**DESCRIPTION OF THE TASK**
Only the opening lines of the listing, through the one with "Tap the Tracking", are to be retyped, each exactly as it stands.

**SUPPLIED INFORMATION**
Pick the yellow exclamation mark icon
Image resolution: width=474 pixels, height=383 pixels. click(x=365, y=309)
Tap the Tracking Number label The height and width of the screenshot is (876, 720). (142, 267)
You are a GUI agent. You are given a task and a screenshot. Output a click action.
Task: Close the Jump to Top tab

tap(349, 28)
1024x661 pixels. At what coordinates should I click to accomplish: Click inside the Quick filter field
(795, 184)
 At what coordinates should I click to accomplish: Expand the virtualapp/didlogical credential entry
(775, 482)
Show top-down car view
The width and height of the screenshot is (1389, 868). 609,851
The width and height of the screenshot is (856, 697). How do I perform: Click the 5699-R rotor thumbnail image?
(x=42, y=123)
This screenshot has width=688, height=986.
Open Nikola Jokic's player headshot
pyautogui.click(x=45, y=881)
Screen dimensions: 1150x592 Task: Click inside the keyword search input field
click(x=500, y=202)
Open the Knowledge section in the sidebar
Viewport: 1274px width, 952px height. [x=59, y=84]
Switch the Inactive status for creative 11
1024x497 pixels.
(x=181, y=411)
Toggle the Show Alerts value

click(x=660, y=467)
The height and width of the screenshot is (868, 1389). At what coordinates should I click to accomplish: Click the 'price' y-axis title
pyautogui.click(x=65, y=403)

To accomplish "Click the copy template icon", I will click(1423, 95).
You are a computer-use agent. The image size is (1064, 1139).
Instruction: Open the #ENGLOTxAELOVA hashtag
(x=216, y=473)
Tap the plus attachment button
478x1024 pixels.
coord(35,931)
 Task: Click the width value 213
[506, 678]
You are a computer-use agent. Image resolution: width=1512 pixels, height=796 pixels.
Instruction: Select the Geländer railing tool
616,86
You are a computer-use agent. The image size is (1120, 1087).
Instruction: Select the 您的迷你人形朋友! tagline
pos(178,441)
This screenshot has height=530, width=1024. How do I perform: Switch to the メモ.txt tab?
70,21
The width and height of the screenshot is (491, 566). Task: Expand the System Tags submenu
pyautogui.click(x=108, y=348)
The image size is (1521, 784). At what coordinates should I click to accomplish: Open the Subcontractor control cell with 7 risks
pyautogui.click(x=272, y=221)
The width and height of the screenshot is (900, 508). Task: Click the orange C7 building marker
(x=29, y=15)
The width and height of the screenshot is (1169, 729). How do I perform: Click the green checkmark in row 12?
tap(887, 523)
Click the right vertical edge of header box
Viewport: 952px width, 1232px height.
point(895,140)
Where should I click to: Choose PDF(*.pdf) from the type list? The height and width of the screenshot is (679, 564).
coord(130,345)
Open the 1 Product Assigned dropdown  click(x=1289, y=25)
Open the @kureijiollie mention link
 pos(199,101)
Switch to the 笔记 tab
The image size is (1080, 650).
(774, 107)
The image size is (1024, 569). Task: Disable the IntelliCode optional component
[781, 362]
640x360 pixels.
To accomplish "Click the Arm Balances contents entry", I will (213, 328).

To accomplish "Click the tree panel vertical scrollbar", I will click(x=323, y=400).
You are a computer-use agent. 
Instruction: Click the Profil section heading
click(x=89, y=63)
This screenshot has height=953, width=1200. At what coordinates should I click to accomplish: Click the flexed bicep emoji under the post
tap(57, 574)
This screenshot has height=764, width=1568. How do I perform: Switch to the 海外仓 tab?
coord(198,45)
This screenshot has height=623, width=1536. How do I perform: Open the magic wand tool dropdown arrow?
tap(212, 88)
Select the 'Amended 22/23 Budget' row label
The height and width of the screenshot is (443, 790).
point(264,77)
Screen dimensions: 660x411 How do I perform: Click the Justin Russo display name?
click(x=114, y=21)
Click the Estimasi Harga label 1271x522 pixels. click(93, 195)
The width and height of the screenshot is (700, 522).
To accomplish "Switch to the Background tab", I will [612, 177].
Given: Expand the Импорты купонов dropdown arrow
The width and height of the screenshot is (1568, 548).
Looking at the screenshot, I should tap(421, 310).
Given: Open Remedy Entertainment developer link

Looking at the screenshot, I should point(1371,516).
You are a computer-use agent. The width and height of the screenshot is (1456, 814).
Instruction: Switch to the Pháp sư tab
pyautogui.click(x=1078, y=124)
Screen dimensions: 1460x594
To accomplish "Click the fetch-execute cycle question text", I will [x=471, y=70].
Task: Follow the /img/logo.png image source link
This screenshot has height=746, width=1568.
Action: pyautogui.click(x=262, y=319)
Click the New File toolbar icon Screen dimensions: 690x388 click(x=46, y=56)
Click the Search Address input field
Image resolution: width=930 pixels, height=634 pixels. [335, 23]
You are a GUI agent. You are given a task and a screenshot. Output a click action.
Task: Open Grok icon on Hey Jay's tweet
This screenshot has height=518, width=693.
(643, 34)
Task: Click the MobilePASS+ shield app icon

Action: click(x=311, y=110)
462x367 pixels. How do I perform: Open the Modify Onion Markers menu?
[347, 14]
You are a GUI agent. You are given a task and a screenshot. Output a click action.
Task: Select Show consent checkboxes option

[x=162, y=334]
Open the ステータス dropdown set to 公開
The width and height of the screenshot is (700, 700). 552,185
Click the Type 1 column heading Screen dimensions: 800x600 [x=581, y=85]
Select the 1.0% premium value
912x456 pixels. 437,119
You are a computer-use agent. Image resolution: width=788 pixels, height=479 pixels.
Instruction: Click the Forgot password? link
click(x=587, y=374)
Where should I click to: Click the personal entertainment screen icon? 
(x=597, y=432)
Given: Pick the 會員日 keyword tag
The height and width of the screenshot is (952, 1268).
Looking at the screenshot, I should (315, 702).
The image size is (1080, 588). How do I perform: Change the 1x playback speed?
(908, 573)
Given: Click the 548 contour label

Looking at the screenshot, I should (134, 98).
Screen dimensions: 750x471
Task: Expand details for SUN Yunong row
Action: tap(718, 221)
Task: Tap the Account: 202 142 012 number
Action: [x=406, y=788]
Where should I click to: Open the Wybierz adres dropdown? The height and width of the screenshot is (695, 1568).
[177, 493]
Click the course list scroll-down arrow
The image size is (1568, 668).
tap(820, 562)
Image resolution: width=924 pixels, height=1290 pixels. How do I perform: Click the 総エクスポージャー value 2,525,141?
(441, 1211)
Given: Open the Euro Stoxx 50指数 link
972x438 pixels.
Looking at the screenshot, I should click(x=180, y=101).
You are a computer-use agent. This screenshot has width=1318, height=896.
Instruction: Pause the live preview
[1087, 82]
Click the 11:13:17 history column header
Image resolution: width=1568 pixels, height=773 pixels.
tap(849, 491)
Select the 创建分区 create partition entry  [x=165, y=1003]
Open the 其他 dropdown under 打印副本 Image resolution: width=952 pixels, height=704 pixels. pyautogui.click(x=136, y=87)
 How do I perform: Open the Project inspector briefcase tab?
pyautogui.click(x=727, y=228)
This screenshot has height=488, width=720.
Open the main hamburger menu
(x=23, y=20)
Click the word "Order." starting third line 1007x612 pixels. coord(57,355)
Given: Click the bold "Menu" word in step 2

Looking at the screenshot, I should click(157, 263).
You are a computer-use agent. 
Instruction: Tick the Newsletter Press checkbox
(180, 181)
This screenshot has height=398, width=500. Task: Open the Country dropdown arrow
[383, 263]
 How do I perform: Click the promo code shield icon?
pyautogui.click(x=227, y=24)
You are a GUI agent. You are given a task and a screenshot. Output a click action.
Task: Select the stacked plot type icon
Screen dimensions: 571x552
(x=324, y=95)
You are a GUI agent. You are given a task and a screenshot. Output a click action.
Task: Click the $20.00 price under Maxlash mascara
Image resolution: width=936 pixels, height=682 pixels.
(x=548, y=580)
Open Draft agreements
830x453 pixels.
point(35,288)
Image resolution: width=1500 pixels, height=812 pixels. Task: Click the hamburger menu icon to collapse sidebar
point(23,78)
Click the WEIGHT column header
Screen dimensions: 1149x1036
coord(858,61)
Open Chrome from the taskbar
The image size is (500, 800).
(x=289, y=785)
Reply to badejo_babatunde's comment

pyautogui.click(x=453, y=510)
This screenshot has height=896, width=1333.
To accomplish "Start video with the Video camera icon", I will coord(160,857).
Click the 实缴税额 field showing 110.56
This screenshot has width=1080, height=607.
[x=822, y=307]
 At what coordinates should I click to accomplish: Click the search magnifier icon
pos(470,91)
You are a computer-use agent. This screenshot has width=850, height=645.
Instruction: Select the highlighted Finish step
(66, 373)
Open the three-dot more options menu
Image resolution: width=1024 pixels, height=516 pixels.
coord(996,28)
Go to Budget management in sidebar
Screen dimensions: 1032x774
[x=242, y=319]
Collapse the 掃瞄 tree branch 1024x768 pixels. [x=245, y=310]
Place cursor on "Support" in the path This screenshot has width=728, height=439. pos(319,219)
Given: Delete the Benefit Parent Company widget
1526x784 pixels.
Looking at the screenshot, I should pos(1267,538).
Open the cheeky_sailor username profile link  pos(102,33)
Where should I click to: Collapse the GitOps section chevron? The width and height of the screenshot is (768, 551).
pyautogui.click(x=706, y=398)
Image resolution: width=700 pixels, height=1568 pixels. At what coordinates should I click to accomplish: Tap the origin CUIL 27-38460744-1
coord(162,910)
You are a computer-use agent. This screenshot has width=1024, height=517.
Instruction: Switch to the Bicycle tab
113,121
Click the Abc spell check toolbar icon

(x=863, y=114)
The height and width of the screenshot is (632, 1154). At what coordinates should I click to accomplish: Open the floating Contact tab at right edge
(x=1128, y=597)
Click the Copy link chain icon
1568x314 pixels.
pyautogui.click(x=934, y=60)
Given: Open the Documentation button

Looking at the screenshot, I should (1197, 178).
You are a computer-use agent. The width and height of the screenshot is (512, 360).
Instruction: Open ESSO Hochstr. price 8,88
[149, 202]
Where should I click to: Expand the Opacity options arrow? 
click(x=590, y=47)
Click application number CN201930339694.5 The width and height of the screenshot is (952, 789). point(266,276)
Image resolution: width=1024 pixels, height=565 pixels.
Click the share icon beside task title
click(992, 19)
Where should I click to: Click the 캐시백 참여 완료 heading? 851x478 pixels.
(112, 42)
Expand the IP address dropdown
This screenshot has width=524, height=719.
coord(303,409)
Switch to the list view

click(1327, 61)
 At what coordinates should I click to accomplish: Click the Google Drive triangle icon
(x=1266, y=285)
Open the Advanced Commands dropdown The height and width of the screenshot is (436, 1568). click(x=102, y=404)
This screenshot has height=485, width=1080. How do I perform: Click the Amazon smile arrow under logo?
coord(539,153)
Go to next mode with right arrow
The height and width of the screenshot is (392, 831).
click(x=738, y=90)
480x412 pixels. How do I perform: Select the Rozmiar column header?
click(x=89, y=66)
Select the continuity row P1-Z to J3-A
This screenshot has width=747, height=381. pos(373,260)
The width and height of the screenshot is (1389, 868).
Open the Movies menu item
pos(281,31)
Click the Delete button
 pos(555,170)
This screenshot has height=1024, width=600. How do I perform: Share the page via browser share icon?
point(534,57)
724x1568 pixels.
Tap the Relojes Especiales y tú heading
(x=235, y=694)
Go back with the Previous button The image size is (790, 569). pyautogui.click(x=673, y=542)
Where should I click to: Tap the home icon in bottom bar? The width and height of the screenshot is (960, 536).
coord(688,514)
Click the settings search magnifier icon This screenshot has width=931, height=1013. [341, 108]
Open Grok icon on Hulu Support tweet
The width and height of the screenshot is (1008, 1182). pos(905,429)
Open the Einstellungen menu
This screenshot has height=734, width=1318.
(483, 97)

**TASK RESULT**
Pick the yellow exclamation mark icon
Image resolution: width=474 pixels, height=383 pixels. click(x=365, y=309)
Tap the Tracking Number label The height and width of the screenshot is (876, 720). (142, 267)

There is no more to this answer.